Linux containers rely on Control groups (cgroups), which not only track groups of processes, but also expose metrics of the CPU, memory, and block I/O usage. You can access these metrics and obtain network usage metrics as well. Cgroups are another important component of Linux containers. Cgroups have been around for a while and were initially merged into the Linux kernel code 2.6.24. They ensure that each Docker container will get a fixed amount of memory, CPU, and disk I/O, so that any container will not able to bring the host machine down at any point of time under any circumstances. Cgroups do not play a role in preventing one container from being accessed, but they are essential to fend off some Denial of Service (DoS) attacks.
On Ubuntu 16.04, a cgroup is implemented in the /sys/fs/cgroup path. The memory information of Docker is available at the /sys/fs/cgroup/memory/docker/ path.
Similarly, the CPU details are made available in the /sys/fs/cgroup/cpu/docker/ path.
Let's find out the maximum limit of memory that can be consumed by the container (41668be6e513e845150abd2dd95dd574591912a7fda947f6744a0bfdb5cd9a85).
For this, you can go to the cgroup memory path and check for the memory.max_usage_in_bytes file:
/sys/fs/cgroup/memory/docker/41668be6e513e845150abd2dd95dd574591912a7 fda947f6744a0bfdb5cd9a85
Execute the following command to see the contents:
$ cat memory.max_usage_in_bytes
13824000
So, by default, any container can use up to 13.18 MB memory only. Similarly, CPU parameters can be found in the following path:
/sys/fs/cgroup/cpu/docker/41668be6e513e845150abd2dd95dd574591912a7fda 947f6744a0bfdb5cd9a85
Traditionally, Docker runs only one process inside the containers. So typically, you have seen people running three containers each for PHP, NGINX, and MySQL. However, this is a myth. You can run all your three processes inside a single container also.

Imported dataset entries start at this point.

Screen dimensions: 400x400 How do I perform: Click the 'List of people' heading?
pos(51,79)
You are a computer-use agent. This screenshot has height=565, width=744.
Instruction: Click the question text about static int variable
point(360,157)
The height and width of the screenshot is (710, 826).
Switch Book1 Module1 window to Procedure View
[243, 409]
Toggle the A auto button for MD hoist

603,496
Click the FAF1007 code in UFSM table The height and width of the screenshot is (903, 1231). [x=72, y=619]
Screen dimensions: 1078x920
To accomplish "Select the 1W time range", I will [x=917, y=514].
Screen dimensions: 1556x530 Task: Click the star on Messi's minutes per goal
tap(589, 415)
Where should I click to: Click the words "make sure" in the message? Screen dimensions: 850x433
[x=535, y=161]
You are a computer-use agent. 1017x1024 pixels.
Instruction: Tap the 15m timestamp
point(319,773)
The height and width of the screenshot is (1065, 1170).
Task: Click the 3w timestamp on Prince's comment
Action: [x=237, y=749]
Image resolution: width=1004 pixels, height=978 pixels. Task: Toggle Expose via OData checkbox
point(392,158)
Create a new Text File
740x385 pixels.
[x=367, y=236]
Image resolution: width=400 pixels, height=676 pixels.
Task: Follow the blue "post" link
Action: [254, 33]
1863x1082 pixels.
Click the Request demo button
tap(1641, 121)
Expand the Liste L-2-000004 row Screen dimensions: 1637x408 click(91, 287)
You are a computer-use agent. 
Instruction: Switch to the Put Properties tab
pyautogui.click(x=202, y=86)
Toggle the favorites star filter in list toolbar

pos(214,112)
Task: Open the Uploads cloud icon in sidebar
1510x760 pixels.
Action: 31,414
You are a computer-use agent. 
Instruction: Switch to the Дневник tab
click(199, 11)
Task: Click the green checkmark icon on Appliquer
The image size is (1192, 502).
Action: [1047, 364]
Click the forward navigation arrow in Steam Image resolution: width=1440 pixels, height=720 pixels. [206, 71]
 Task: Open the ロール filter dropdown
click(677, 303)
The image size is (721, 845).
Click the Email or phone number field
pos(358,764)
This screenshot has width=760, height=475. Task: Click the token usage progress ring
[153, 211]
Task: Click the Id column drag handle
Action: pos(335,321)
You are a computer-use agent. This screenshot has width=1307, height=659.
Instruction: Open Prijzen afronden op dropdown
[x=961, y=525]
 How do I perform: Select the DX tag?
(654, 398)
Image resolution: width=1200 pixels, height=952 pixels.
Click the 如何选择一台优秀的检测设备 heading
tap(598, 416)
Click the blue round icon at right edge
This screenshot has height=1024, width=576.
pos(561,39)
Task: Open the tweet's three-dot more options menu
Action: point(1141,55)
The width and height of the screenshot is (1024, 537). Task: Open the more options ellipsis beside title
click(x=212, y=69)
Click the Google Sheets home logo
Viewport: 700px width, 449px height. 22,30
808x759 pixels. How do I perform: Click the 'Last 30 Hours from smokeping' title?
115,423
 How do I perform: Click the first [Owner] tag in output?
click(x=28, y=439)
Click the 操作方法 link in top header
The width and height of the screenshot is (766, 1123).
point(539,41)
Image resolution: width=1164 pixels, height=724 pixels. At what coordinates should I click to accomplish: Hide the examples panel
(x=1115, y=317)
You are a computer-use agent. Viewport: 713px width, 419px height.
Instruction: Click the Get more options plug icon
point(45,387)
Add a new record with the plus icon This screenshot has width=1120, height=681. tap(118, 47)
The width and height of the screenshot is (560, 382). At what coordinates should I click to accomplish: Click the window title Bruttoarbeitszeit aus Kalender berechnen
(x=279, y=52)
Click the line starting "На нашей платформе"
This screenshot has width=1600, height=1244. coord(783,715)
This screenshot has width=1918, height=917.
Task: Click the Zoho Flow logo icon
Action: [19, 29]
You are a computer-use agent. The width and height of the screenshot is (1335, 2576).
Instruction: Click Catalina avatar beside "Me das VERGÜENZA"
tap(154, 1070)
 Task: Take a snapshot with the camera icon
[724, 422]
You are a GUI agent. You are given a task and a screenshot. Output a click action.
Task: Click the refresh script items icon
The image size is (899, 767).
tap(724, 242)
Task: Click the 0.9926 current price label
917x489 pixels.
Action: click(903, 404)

Docker isolates many aspects of the underlying host from an application running in a container without the root privileges. However, this separation is not as strong as that of virtual machines, which run independent OS instances on top of a hypervisor without sharing the kernel with the underlying OS. It's not a good idea to run applications with different security profiles as containers on the same host, but there are security benefits to encapsulate different applications into containerized applications that would otherwise run directly on the same host.